**What you are asked to do**: How many lines of the data below contain the string "field"? Case matters; reply with the number alone.

%%

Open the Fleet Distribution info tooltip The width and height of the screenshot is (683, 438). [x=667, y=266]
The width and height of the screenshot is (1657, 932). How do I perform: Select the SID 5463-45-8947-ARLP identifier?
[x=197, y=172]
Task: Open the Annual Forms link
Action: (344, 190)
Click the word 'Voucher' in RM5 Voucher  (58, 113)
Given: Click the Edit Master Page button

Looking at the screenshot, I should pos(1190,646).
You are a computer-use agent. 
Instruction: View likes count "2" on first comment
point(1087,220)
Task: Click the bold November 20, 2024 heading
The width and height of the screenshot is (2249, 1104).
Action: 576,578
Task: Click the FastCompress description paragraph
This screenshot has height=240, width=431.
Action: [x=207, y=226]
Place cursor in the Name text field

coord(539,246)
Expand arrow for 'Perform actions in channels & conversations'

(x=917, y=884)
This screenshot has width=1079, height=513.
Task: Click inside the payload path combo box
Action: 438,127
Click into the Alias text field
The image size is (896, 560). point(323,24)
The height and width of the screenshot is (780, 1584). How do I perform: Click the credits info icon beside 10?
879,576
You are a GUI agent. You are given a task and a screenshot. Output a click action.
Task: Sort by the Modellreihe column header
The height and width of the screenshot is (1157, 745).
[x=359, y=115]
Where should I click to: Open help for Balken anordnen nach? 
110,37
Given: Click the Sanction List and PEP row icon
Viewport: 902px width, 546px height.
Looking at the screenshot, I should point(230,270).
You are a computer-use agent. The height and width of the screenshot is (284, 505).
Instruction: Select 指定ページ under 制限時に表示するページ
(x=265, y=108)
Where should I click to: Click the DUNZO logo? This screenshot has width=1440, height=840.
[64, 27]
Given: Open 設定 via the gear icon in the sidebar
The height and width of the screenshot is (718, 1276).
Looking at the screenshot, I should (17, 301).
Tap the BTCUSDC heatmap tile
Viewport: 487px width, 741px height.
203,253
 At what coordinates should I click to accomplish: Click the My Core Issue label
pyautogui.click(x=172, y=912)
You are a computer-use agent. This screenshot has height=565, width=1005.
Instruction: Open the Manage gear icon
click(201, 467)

%%

**Right answer**: 2